Migratory flows (16th–19th century)


The origins of the four migratory flows studied within the Euro-Mediterranean space differ in the way diverse factors weighed on the course of events. Significant though it be in the French and Spanish cases. Such representations as the unity of the “Christendom” and the unity of the “Muslim Ummah” undoubtedly suggest forms of belonging liable to mobilise whole populations but they do not operate at all times nor in all places. More importantly they compete with other forms of solidarity. We must therefore break with confessional historiographies that, in their treatment of events bestriding upwards of four centuries, overlook the dissentions between Christian monarchies faced with the threat of the Ottoman Empire, or the latter's will to subjugate predominantly Muslim societies that had, more or less energetically, fought its armies.

It remains that, right up to the dawn of our age, it is religion much more than nationality that held together such human communities as perceived themselves as a people. Then, those who spoke in the name of religion, which purported to connect the human soul to the revealed truth they professed, rejected all compromise: a truth given as unique is plainly not negotiable. A single common confessional axiom was thus the prevailing stance. This consideration radically sets apart Ancient Régime mindsets from the transformations realised over the past two centuries: nominally, Presidents of the French Republic may subscribe to any faith they choose, but they must be French nationals. Yet again, such observance is not universally valid.

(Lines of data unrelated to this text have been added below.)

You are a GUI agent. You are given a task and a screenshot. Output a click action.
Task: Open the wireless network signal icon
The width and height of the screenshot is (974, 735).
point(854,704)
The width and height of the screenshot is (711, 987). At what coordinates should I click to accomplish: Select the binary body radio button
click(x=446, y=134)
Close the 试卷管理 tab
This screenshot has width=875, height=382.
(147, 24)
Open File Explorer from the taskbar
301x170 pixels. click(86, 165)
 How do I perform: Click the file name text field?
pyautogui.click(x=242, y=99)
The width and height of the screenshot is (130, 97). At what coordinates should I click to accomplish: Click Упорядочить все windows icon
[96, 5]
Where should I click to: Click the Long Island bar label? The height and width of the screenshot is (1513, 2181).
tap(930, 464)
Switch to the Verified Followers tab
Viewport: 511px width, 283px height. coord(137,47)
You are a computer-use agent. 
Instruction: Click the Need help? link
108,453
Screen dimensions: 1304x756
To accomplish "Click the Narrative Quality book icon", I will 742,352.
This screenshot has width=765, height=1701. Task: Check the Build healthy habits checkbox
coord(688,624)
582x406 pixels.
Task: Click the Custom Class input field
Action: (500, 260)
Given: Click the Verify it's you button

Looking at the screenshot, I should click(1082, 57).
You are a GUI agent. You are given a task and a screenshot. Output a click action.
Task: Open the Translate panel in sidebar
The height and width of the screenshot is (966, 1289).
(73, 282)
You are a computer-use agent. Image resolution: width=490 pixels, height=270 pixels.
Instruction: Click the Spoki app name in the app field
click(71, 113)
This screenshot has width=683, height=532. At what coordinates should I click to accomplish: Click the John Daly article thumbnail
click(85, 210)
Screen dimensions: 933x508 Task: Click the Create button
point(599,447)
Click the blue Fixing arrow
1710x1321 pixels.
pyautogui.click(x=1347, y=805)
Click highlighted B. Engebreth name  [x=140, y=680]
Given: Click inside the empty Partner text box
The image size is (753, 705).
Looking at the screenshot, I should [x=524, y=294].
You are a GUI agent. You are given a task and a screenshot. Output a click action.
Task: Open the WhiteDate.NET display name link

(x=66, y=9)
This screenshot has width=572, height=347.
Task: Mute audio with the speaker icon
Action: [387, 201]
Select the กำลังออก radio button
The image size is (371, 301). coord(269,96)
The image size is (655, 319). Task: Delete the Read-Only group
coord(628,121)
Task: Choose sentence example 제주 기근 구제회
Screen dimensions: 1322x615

After setting the problematic framework, having duly qualified the phrase “religious migrations”, remains the matter of estimating the size of the minorities under review. Sources require the deftest approach in this matter : an author who targets a minority may, as did Saint-Simon, boost its size to point up the potential danger or conversely, in the Ottoman case, under-represent the number of migrants to stress the strength of the majority. So, how many? 200,000 Jews, maybe twice as many Moslems, 150, 200,000 French Protestants, tens of thousands of Irish Catholics, up to 100,000 essentially Melkite of Maronite Shawam. Those figures do not tell us much; first because their absolute value must be set against the size of the home populations, next because the modes of departure varied considerably. However in each case the economic and cultural consequences were considerable.